For some, switching in to any kind of automatic car is daunting if they've spent a long time driving manual cars. Paired with buying an electric car it can then turn into feeling like stepping completely into the unknown.
An electric vehicle is automatic, taking away having to choose between gearboxes and allowing you to focus on more important aspects of electric cars like the battery capacity and additional features.
However due to their different build from traditional fuel cars you may be wondering how their automatic transmission works. Even if you're used to driving automatic vehicles there are some key differences in how an electric car's automatic transmission works.
Whilst all consumer electric cars are automatic, they do not have gears like a petrol or diesel car does.
Generally, an electric vehicle will have a switch or a button that allows you to switch between the different driving modes: "park", "reverse", "drive", and "brake", rather than a gearstick. ICE automatic cars still have a stick or lever that tells the gearbox which position it needs to be in. Electric cars have single speed transmissions that don't need to cycle through different gear ratios to reach top speed.
Firstly the electric motor, the equivalent of the internal combustion engine, is more efficient than a petrol or diesel engine. Whilst they generally achieve 4-6,000 revolutions per minute (rpm) an electric motor can produce up to 20,000 rpm.
Internal combustion engine cars then need multiple gears to build power and torque through the revs. The gears keep the power between a set amount so that you can speed up and slow down whilst having the right torque to do it.
When you're in first gear and hit the accelerator pedal hard you hear the car increasing it's revs and you must change up into second gear as it becomes too much for first gear to handle and so on until you're up to the required speed.

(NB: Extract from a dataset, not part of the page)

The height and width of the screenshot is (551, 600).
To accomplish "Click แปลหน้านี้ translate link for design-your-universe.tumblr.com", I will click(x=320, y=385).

In contrast, electric motors generate all of their torque at low speeds and consistently maintain it thank to electric motors not having the same power band limitations as their petrol or diesel counterparts. This means that there is no need for additional gears in electric cars as single speed transmission is sufficient to get to top speed.
As with everything, there are exceptions to the rule.
Porsche have embraced a two speed automatic transmission and applied it to their Taycan model. Audi followed suit with the E-Tron GT, making them currently the only two EVs to use a two speed transmission.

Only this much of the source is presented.